■ ASSIGNMENT
Exactly the lines below from the one with "Task: Tap the blue Chelsea jersey icon" up to and including the one with "You are a computer-use agent. The" make up the answer, with nothing else added.

┌─ LISTED ENTRIES

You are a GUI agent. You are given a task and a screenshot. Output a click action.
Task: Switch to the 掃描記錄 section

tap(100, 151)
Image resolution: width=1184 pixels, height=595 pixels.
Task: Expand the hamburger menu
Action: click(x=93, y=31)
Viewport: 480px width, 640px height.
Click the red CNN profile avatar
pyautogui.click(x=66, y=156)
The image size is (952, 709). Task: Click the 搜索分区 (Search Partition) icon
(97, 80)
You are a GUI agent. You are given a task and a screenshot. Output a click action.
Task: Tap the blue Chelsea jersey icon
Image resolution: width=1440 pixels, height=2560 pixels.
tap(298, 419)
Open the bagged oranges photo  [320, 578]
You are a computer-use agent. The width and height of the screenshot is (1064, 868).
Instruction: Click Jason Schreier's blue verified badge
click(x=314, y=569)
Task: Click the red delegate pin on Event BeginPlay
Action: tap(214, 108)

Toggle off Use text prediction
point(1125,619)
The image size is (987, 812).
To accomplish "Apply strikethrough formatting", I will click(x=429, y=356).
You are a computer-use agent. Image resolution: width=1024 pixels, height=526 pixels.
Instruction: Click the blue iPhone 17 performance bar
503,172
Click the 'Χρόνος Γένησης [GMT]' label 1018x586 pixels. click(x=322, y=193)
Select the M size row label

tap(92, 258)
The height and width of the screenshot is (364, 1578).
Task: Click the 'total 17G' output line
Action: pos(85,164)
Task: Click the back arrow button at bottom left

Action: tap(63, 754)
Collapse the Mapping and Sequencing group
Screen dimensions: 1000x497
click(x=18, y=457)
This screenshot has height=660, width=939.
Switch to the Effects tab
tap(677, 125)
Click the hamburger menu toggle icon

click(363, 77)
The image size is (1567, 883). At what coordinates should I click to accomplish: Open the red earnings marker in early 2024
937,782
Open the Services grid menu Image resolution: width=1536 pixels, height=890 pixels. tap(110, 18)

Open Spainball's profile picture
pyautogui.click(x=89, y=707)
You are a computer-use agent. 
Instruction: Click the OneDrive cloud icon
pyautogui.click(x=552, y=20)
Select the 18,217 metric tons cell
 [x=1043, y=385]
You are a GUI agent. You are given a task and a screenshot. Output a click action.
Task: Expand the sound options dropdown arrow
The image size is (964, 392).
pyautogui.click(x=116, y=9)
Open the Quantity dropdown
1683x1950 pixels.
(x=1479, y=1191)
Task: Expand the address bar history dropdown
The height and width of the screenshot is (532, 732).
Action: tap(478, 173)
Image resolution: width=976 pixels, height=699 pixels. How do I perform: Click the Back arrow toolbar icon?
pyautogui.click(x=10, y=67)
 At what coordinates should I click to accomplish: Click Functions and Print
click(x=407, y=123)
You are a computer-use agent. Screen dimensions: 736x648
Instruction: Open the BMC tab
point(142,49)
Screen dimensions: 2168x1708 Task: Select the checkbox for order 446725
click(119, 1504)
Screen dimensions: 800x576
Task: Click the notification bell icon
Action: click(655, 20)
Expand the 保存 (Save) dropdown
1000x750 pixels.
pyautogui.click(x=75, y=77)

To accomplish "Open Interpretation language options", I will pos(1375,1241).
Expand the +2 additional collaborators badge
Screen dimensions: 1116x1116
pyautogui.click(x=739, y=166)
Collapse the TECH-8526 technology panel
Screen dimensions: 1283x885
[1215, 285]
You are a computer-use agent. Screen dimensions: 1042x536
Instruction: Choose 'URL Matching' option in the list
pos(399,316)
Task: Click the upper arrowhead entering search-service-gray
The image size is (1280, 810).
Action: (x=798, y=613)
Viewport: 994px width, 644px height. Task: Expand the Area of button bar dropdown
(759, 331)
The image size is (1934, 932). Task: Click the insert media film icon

└─

■ WRITTEN ANSWER
Task: Tap the blue Chelsea jersey icon
Image resolution: width=1440 pixels, height=2560 pixels.
tap(298, 419)
Open the bagged oranges photo  [320, 578]
You are a computer-use agent. The width and height of the screenshot is (1064, 868).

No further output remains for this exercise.